SOURCE MATERIAL
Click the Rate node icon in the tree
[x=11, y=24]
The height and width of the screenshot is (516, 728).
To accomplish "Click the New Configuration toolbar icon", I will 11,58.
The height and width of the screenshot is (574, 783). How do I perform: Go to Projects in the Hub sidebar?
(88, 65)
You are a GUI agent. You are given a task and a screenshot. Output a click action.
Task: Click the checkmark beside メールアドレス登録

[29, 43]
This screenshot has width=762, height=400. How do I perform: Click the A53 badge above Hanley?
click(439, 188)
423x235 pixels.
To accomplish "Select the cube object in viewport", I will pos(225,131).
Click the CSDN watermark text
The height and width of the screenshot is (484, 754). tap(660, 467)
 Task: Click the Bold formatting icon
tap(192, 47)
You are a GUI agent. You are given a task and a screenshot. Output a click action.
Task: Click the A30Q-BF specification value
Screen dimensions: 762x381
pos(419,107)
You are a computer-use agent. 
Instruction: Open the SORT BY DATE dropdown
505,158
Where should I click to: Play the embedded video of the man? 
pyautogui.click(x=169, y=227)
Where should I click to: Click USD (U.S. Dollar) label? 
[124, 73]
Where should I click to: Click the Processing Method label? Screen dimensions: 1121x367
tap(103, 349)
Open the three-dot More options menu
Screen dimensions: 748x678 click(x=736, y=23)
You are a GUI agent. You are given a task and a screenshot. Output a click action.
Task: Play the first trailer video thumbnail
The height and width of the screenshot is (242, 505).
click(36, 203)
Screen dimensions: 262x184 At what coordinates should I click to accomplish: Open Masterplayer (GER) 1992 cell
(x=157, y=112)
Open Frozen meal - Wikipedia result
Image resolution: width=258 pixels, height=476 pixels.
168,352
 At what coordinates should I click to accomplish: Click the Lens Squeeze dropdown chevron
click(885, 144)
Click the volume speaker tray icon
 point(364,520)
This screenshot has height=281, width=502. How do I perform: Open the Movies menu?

TASK INSTRUCTIONS
Copy exactly the lines running from the one that contains "Click the CSDN watermark text" to the end of the material, both ends included.

TASK ANSWER
Click the CSDN watermark text
The height and width of the screenshot is (484, 754). tap(660, 467)
 Task: Click the Bold formatting icon
tap(192, 47)
You are a GUI agent. You are given a task and a screenshot. Output a click action.
Task: Click the A30Q-BF specification value
Screen dimensions: 762x381
pos(419,107)
You are a computer-use agent. 
Instruction: Open the SORT BY DATE dropdown
505,158
Where should I click to: Play the embedded video of the man? 
pyautogui.click(x=169, y=227)
Where should I click to: Click USD (U.S. Dollar) label? 
[124, 73]
Where should I click to: Click the Processing Method label? Screen dimensions: 1121x367
tap(103, 349)
Open the three-dot More options menu
Screen dimensions: 748x678 click(x=736, y=23)
You are a GUI agent. You are given a task and a screenshot. Output a click action.
Task: Play the first trailer video thumbnail
The height and width of the screenshot is (242, 505).
click(36, 203)
Screen dimensions: 262x184 At what coordinates should I click to accomplish: Open Masterplayer (GER) 1992 cell
(x=157, y=112)
Open Frozen meal - Wikipedia result
Image resolution: width=258 pixels, height=476 pixels.
168,352
 At what coordinates should I click to accomplish: Click the Lens Squeeze dropdown chevron
click(885, 144)
Click the volume speaker tray icon
 point(364,520)
This screenshot has height=281, width=502. How do I perform: Open the Movies menu?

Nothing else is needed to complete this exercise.